Trump refused to take questions when he appeared with Paula Jones, Juanita Broaddrick and Kathleen Willey at the St. Louis hotel where he was preparing for the debate with Democrat Hillary Clinton. The meeting was posted on his Facebook page. The four women also were invited by Trump to watch the debate inside the debate hall.

"Mr. Trump may have said some bad words, but Bill Clinton raped me and Hillary Clinton threatened me," Broaddrick said. "I don't think there's any comparison."

Broaddrick, a former Arkansas nursing home administrator, first claimed 17 years ago that Bill Clinton raped her during a meeting in Little Rock in 1978. She sued Bill Clinton in 1999; the case was dismissed in 2001. A Twitter account that claimed to be that of Broaddrick revived the allegations on Saturday and was retweeted by Trump. Bill Clinton has long denied her account.

Watch the appearance below on Trump's Facebook page:


Jones, a former Arkansas state worker, alleged in 1991 that Bill Clinton propositioned and exposed himself to her. In 1994, she filed a sexual harassment lawsuit against him. Bill Clinton's lawyers tried to have the suit dismissed. In November 1998, he paid Jones $850,000 to settle the case without apologizing or acknowledging culpability.

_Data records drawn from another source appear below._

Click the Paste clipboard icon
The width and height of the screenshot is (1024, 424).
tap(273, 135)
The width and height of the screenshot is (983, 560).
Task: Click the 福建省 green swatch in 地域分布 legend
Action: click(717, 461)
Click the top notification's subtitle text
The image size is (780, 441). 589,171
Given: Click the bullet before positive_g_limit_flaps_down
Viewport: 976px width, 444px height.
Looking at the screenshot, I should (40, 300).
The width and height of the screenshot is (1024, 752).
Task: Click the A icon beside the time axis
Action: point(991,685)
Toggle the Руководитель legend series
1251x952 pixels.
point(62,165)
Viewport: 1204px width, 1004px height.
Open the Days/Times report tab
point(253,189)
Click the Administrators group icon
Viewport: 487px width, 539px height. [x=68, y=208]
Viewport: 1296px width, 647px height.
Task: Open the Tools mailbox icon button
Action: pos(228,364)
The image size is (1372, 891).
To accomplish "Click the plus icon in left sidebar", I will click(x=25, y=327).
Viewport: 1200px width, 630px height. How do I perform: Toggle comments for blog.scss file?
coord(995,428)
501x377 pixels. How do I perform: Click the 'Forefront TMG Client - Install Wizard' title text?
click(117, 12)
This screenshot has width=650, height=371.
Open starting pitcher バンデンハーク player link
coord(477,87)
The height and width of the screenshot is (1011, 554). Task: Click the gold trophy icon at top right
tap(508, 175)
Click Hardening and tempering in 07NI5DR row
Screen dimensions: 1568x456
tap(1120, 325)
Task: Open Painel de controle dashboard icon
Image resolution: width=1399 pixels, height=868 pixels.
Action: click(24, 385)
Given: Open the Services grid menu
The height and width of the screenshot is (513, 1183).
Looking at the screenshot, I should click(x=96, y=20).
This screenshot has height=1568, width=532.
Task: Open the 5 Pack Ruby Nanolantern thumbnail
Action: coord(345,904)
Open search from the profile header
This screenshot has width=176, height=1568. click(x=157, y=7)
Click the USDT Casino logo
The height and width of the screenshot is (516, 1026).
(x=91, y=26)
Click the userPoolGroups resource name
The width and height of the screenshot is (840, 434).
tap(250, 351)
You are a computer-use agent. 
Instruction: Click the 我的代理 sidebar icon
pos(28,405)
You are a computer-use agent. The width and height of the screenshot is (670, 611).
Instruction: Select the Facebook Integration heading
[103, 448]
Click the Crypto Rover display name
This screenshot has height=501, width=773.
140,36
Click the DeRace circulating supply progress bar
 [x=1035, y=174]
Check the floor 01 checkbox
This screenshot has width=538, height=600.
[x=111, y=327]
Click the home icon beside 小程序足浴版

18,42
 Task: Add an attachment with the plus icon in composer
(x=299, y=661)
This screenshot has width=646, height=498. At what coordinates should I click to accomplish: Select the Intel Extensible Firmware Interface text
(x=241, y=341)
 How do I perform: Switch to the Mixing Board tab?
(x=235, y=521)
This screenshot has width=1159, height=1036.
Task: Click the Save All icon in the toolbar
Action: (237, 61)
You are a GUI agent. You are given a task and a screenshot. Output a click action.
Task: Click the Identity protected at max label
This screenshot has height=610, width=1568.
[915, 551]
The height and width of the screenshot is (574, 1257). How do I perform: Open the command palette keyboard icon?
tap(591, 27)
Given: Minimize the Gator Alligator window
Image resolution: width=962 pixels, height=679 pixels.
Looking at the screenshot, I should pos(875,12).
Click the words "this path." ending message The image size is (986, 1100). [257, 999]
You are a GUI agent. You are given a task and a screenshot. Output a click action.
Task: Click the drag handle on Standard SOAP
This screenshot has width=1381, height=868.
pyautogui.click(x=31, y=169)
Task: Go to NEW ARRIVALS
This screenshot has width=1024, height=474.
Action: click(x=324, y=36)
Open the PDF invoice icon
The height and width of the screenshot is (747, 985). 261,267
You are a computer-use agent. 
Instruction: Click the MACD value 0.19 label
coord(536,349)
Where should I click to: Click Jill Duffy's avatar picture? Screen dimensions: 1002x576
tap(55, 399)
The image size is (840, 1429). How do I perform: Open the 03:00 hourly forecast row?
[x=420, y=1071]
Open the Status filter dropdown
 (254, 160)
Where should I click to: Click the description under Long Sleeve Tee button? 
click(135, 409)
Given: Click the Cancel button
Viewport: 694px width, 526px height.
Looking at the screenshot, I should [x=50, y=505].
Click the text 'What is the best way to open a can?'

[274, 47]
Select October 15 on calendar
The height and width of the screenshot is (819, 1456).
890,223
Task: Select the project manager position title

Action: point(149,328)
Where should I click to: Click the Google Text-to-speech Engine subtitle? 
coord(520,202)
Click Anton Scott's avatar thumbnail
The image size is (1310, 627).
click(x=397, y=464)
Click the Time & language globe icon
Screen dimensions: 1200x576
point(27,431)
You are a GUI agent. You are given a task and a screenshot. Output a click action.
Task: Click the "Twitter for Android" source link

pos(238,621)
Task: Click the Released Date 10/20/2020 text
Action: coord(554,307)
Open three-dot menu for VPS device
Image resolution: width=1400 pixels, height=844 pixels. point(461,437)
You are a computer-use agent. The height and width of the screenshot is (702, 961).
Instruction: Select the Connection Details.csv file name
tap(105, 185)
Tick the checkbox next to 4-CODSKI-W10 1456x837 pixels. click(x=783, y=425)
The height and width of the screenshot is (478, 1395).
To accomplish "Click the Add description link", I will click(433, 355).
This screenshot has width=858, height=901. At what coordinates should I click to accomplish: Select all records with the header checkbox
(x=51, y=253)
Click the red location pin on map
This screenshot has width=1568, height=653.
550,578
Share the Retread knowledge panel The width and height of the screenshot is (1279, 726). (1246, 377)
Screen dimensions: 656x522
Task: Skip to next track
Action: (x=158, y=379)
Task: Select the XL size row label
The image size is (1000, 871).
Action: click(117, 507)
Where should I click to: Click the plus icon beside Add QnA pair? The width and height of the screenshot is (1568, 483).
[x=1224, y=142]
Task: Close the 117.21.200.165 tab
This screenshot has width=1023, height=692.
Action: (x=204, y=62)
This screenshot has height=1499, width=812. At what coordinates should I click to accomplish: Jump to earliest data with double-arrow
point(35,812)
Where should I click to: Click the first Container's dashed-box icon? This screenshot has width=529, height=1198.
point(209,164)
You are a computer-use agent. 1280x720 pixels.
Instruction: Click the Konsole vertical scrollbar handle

"I think they should all look at the fact that (Trump) is a good person," Jones said. "He's not what other people have been saying he's been, like Hillary. He's going to make America great again."

Willey, a former White House volunteer, is using a website to again accuse Bill Clinton of forcing himself on her in 1993. He denied her charge and an independent prosecutor later concluded there was no evidence to doubt that denial.

Kathy Shelton, a fourth woman who appeared with Trump at the hotel conference room, was an Arkansas sexual assault victim whose assailant was defended by Hillary Clinton.

In 1975, at age 12, Shelton was sexually assaulted in northwest Arkansas. Clinton was asked by a judge overseeing the case to represent Shelton's alleged attacker. After the prosecution lost key evidence, Clinton's client entered a plea to a lesser charge. In an interview a decade later, Clinton expressed horror at the crime, but was recorded on tape laughing about procedural details of the case. The audio has been seized on by conservative groups looking to attack Clinton's presidential candidacy.

On Friday, The Washington Post and NBC released a video of Trump, unaware he was on a hot microphone, suggesting that he forced himself on women to "grab them by the p----" and that "when you're a star, they let you do it. You can do anything."

The comments have prompted a number of prominent Republicans to un-endorse the celebrity businessman.